-- Start of Reading passage --
Jackson had a steady career with the Knicks, most notably under coach Rick Pitino, averaging 13.6 points and 10.6 assists per game in his rookie season, earning him the 1988 Rookie of the Year award, the lowest overall draft pick to win the award since Woody Sauldsberry in 1958. He was the only non-lottery pick to have won the award since the introduction of the system in 1985 until the 2016-17 season, where Malcolm Brogdon won the award as a second round pick.

In 1989, Jackson had another promising season for the Knicks, teaming with Ewing to lead them to the Atlantic Division title and the number two seed in the east (behind the eventual world champion Detroit Pistons, whom they swept 4-0 in the regular season), and making his lone All-Star Game appearance. After sweeping Charles Barkley's Philadelphia team in the opening round, the Knicks faced the upstart Chicago Bulls, led by Michael Jordan, in the Eastern Conference semifinals. Noteworthy in the series was near the end of game two, where Jackson en route to a fast break layup in the fourth quarter looked back and stuck out his tongue at Jordan before finishing the layup; Jordan responded with a 40+ PPG average the remainder of the series, and led Chicago to a 4-2 series victory. Following a contract extension prior to the 1990 season, Jackson began to lose his All-Star form; the loss of Pitino (who left to coach the University of Kentucky) and starting the season out of shape were key factors. Consequently, he began to face stiff competition from backup guard Rod Strickland, and then after Strickland was traded away, Maurice Cheeks, to the point where in their decisive first-round game five against Larry Bird, Kevin McHale, Robert Parish, Dennis Johnson and the Boston Celtics at the Boston Garden, Knick coach Stu Jackson decided to bench Mark Jackson for the entire game; New York went on to defeat Boston to advance to the second round, where they lost to the eventual champion Detroit Pistons in five games.

Los Angeles Clippers

After the 1991–92 season, he was traded to the Los Angeles Clippers, a trade that saw Charles Smith and Doc Rivers go to the Knicks (this was actually a three-team deal, with the Clippers also obtaining Stanley Roberts from the Orlando Magic for draft picks; Roberts had become superfluous in Orlando when the Magic won the draft lottery for his college teammate, Shaquille O'Neal.) While with the Clippers, Jackson teamed with Danny Manning, Ron Harper and head coach Larry Brown to lead the Clippers to the second of their two consecutive playoff appearances; the Clippers would not reach the playoffs in consecutive years again until the 2011–2012 and 2012–2013 seasons.
-- End of Reading passage --
-- Start of Data provided --
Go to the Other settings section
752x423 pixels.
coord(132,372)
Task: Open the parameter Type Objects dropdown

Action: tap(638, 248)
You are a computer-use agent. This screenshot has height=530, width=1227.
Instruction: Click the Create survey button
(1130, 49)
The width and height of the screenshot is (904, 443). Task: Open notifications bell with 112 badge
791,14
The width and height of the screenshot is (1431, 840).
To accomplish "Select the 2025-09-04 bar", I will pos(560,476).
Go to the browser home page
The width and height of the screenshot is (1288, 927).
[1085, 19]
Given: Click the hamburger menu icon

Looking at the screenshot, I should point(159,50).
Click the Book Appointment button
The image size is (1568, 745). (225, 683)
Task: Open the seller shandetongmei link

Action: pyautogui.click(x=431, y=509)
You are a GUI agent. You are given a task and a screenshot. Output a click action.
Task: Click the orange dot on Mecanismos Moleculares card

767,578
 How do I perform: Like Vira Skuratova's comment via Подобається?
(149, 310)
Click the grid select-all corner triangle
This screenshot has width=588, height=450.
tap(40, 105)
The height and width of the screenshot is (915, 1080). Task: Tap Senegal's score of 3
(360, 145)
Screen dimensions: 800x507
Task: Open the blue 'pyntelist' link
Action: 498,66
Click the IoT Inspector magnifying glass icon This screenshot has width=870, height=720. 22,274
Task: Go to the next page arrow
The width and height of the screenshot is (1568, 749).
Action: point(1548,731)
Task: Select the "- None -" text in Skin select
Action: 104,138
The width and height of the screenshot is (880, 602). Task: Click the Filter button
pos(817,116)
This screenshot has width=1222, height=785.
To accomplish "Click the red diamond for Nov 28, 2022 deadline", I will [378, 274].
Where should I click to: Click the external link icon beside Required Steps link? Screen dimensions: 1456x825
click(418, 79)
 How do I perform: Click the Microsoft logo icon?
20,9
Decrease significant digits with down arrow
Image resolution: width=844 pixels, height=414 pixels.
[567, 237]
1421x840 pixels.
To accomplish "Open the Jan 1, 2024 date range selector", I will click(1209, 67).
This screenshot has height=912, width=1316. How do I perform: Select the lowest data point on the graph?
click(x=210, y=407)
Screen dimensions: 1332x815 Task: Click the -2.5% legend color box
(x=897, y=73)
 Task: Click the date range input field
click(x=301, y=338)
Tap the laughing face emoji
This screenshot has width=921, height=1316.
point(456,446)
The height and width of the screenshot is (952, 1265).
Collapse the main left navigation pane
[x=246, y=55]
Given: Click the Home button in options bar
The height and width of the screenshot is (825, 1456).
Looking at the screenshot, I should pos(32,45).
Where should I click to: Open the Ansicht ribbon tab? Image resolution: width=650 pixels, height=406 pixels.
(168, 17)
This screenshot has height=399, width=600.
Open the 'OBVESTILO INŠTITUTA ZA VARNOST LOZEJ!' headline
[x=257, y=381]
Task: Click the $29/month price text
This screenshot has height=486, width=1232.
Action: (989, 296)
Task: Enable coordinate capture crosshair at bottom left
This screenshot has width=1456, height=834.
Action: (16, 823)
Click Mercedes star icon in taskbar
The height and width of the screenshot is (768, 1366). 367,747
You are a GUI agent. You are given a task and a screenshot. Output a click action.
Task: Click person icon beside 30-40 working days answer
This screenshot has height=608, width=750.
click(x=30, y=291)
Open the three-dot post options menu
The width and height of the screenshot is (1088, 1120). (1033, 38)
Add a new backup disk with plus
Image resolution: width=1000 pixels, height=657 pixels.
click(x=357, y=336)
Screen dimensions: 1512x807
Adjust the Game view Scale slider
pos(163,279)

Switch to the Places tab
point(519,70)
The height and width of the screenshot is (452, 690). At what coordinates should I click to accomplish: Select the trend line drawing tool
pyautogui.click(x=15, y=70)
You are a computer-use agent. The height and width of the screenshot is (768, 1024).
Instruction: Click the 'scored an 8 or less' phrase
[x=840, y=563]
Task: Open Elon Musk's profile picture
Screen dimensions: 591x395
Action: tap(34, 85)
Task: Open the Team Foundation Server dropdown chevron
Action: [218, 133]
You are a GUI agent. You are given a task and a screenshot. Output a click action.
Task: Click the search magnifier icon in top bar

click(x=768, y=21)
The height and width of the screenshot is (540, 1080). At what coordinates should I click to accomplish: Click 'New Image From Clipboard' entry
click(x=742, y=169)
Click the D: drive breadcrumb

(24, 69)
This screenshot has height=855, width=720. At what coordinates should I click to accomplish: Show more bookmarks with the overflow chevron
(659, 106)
-- End of Data provided --
▶ _Objective_
Answer each question from the passage on Jackson's career.
1. Which award did Jackson's rookie season earn him?
2. Whose team did the Knicks sweep in the opening round of the 1989 playoffs?
3. Which two players went to the Knicks in the trade that sent Jackson to the Los Angeles Clippers?

▶ _The response_
1. The 1988 Rookie of the Year award.
2. Charles Barkley's Philadelphia team.
3. Charles Smith and Doc Rivers.